→ **PROMPT**
Restate the data below word for word, leaving nothing out.

→ **GIVEN DATA**

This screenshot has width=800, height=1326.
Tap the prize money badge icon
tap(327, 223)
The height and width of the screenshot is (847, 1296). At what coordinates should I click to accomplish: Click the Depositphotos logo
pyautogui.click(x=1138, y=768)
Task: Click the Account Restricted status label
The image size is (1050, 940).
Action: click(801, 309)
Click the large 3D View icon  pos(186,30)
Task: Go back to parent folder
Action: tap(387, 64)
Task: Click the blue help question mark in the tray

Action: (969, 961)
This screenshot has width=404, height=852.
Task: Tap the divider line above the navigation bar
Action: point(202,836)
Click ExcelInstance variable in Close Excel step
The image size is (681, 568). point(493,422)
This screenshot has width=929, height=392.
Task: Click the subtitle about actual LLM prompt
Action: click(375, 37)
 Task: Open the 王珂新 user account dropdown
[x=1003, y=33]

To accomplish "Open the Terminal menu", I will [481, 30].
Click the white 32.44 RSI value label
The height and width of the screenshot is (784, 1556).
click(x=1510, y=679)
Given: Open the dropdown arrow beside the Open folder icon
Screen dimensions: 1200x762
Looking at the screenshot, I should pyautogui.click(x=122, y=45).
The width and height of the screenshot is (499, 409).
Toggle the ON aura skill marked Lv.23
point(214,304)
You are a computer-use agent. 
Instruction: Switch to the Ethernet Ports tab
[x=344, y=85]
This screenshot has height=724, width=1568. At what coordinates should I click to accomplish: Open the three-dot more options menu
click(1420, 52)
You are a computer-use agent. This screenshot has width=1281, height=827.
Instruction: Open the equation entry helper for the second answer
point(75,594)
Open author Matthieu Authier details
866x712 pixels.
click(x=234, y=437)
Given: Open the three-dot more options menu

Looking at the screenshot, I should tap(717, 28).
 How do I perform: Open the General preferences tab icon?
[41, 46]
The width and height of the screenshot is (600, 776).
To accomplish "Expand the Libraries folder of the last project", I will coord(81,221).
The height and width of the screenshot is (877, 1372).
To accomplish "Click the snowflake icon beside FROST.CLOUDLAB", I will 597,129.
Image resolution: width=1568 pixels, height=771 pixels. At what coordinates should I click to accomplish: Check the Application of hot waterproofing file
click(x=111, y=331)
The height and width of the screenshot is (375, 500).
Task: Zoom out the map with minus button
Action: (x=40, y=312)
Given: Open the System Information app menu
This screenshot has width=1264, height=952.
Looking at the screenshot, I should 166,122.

→ **TASK RESULT**
This screenshot has width=800, height=1326.
Tap the prize money badge icon
tap(327, 223)
The height and width of the screenshot is (847, 1296). At what coordinates should I click to accomplish: Click the Depositphotos logo
pyautogui.click(x=1138, y=768)
Task: Click the Account Restricted status label
The image size is (1050, 940).
Action: click(801, 309)
Click the large 3D View icon  pos(186,30)
Task: Go back to parent folder
Action: tap(387, 64)
Task: Click the blue help question mark in the tray

Action: (969, 961)
This screenshot has width=404, height=852.
Task: Tap the divider line above the navigation bar
Action: point(202,836)
Click ExcelInstance variable in Close Excel step
The image size is (681, 568). point(493,422)
This screenshot has width=929, height=392.
Task: Click the subtitle about actual LLM prompt
Action: click(375, 37)
 Task: Open the 王珂新 user account dropdown
[x=1003, y=33]

To accomplish "Open the Terminal menu", I will [481, 30].
Click the white 32.44 RSI value label
The height and width of the screenshot is (784, 1556).
click(x=1510, y=679)
Given: Open the dropdown arrow beside the Open folder icon
Screen dimensions: 1200x762
Looking at the screenshot, I should pyautogui.click(x=122, y=45).
The width and height of the screenshot is (499, 409).
Toggle the ON aura skill marked Lv.23
point(214,304)
You are a computer-use agent. 
Instruction: Switch to the Ethernet Ports tab
[x=344, y=85]
This screenshot has height=724, width=1568. At what coordinates should I click to accomplish: Open the three-dot more options menu
click(1420, 52)
You are a computer-use agent. This screenshot has width=1281, height=827.
Instruction: Open the equation entry helper for the second answer
point(75,594)
Open author Matthieu Authier details
866x712 pixels.
click(x=234, y=437)
Given: Open the three-dot more options menu

Looking at the screenshot, I should tap(717, 28).
 How do I perform: Open the General preferences tab icon?
[41, 46]
The width and height of the screenshot is (600, 776).
To accomplish "Expand the Libraries folder of the last project", I will coord(81,221).
The height and width of the screenshot is (877, 1372).
To accomplish "Click the snowflake icon beside FROST.CLOUDLAB", I will 597,129.
Image resolution: width=1568 pixels, height=771 pixels. At what coordinates should I click to accomplish: Check the Application of hot waterproofing file
click(x=111, y=331)
The height and width of the screenshot is (375, 500).
Task: Zoom out the map with minus button
Action: (x=40, y=312)
Given: Open the System Information app menu
This screenshot has width=1264, height=952.
Looking at the screenshot, I should 166,122.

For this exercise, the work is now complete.